#### STATED GOAL
Please render the items from the line with "К 80-летию Великой Победы (592, 245)" to the line with "Print (1132, 1353)" as a Markdown table with the columns No. and Line, numbering each row and leaving out any blank lines.

#### PROVIDED RECORDS
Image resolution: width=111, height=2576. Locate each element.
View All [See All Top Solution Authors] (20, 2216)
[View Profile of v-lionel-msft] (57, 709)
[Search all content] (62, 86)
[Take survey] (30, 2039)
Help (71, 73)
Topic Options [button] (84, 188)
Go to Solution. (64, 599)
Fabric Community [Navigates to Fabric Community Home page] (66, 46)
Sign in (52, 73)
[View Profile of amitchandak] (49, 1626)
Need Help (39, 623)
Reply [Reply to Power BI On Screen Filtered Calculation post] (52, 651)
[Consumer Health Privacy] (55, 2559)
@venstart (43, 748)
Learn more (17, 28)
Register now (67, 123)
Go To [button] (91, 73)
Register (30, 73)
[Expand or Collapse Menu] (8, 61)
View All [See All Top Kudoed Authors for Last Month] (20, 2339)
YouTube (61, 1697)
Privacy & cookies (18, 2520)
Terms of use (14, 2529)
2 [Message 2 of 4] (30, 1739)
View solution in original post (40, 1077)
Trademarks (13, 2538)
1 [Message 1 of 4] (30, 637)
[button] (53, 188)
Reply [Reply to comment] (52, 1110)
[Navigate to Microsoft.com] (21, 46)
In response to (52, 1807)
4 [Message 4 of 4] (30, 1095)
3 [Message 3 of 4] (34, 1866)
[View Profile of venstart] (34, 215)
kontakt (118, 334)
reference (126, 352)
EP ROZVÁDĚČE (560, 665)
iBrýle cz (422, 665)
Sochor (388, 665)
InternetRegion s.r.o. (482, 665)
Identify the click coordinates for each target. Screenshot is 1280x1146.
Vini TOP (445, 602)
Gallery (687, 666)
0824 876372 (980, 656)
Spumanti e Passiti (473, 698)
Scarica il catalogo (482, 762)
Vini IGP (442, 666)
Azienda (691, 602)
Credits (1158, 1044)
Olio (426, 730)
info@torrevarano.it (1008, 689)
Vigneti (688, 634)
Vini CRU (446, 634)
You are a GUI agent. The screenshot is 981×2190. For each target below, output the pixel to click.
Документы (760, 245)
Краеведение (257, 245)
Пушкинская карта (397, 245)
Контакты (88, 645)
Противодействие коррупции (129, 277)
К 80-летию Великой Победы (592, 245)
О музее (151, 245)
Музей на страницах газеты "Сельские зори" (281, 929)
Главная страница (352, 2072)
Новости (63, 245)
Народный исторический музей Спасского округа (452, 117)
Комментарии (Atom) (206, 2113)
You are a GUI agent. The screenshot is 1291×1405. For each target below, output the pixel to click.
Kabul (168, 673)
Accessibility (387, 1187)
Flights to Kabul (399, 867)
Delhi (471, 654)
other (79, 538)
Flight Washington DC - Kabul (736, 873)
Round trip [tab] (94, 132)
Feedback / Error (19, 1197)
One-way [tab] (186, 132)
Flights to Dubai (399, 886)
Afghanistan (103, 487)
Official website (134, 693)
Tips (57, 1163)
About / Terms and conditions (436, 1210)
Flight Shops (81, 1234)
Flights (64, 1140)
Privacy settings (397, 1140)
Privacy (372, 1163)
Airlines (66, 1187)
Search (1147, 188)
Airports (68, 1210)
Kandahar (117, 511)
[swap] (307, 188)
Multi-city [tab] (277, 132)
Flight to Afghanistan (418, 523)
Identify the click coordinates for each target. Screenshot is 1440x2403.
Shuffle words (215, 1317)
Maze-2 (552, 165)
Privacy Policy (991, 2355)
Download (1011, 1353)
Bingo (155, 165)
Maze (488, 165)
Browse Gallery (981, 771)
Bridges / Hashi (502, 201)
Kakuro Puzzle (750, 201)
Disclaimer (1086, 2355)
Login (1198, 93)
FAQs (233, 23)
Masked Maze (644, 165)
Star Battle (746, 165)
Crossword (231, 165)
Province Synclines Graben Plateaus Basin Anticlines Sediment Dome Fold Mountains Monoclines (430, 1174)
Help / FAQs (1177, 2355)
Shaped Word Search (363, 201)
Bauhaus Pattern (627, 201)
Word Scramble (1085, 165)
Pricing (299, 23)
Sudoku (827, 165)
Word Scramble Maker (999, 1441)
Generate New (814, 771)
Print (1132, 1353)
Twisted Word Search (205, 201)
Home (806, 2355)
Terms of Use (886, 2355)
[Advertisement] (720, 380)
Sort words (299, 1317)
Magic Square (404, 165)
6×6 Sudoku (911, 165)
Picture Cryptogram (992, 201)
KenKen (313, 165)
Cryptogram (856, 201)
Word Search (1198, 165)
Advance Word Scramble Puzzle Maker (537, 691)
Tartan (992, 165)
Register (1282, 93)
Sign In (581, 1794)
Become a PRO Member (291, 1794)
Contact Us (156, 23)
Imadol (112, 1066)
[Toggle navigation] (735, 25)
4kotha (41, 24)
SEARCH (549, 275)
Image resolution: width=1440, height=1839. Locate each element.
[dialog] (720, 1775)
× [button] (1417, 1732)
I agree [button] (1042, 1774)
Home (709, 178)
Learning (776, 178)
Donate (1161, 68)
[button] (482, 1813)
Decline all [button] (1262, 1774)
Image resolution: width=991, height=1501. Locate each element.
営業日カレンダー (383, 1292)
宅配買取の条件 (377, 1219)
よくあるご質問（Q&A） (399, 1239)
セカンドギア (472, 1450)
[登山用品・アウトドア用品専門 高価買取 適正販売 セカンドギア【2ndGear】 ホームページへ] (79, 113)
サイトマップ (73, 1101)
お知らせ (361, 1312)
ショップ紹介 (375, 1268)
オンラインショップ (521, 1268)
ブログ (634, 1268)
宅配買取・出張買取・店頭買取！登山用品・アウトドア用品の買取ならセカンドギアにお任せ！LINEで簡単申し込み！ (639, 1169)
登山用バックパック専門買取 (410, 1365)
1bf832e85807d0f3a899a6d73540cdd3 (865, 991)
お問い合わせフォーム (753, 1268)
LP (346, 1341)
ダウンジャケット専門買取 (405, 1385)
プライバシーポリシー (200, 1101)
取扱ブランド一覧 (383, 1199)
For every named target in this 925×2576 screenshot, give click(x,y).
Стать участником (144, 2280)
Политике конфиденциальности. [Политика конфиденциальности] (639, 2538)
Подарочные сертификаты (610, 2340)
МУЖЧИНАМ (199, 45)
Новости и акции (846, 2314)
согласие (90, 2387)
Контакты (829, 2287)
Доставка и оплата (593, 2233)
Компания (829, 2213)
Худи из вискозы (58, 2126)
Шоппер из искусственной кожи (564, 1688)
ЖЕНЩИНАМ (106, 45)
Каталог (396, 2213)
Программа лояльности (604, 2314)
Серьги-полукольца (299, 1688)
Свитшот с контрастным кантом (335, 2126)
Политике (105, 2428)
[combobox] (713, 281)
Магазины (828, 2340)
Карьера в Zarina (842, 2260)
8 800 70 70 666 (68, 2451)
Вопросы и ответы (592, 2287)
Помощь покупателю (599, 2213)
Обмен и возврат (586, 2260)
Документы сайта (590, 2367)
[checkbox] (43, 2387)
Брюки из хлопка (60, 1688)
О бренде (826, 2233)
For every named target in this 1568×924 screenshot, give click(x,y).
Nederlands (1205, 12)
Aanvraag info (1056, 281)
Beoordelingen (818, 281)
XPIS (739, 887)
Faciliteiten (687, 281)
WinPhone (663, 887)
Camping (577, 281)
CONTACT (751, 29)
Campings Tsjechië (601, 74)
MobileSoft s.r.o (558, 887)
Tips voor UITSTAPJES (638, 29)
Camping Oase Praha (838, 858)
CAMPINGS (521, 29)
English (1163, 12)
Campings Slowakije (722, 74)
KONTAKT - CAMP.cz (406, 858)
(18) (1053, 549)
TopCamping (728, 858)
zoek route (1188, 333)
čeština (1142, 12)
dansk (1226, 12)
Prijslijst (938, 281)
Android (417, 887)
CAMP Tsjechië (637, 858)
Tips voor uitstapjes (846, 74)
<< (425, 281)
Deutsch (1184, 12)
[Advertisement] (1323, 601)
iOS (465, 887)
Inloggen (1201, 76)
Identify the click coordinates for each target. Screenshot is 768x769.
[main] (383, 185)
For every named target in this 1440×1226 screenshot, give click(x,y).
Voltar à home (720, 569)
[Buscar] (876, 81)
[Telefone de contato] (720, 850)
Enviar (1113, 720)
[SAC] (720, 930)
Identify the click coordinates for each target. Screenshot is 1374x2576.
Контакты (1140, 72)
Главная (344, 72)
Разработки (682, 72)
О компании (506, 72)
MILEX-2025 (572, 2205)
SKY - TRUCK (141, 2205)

#### RESPONSE BELOW
| No. | Line |
|---|---|
| 1 | К 80-летию Великой Победы (592, 245) |
| 2 | О музее (151, 245) |
| 3 | Музей на страницах газеты "Сельские зори" (281, 929) |
| 4 | Главная страница (352, 2072) |
| 5 | Новости (63, 245) |
| 6 | Народный исторический музей Спасского округа (452, 117) |
| 7 | Комментарии (Atom) (206, 2113) |
| 8 | You are a GUI agent. The screenshot is 1291×1405. For each target below, output the pixel to click. |
| 9 | Kabul (168, 673) |
| 10 | Accessibility (387, 1187) |
| 11 | Flights to Kabul (399, 867) |
| 12 | Delhi (471, 654) |
| 13 | other (79, 538) |
| 14 | Flight Washington DC - Kabul (736, 873) |
| 15 | Round trip [tab] (94, 132) |
| 16 | Feedback / Error (19, 1197) |
| 17 | One-way [tab] (186, 132) |
| 18 | Flights to Dubai (399, 886) |
| 19 | Afghanistan (103, 487) |
| 20 | Official website (134, 693) |
| 21 | Tips (57, 1163) |
| 22 | About / Terms and conditions (436, 1210) |
| 23 | Flight Shops (81, 1234) |
| 24 | Flights (64, 1140) |
| 25 | Privacy settings (397, 1140) |
| 26 | Privacy (372, 1163) |
| 27 | Airlines (66, 1187) |
| 28 | Search (1147, 188) |
| 29 | Airports (68, 1210) |
| 30 | Kandahar (117, 511) |
| 31 | [swap] (307, 188) |
| 32 | Multi-city [tab] (277, 132) |
| 33 | Flight to Afghanistan (418, 523) |
| 34 | Identify the click coordinates for each target. Screenshot is 1440x2403. |
| 35 | Shuffle words (215, 1317) |
| 36 | Maze-2 (552, 165) |
| 37 | Privacy Policy (991, 2355) |
| 38 | Download (1011, 1353) |
| 39 | Bingo (155, 165) |
| 40 | Maze (488, 165) |
| 41 | Browse Gallery (981, 771) |
| 42 | Bridges / Hashi (502, 201) |
| 43 | Kakuro Puzzle (750, 201) |
| 44 | Disclaimer (1086, 2355) |
| 45 | Login (1198, 93) |
| 46 | FAQs (233, 23) |
| 47 | Masked Maze (644, 165) |
| 48 | Star Battle (746, 165) |
| 49 | Crossword (231, 165) |
| 50 | Province Synclines Graben Plateaus Basin Anticlines Sediment Dome Fold Mountains Monoclines (430, 1174) |
| 51 | Help / FAQs (1177, 2355) |
| 52 | Shaped Word Search (363, 201) |
| 53 | Bauhaus Pattern (627, 201) |
| 54 | Word Scramble (1085, 165) |
| 55 | Pricing (299, 23) |
| 56 | Sudoku (827, 165) |
| 57 | Word Scramble Maker (999, 1441) |
| 58 | Generate New (814, 771) |
| 59 | Print (1132, 1353) |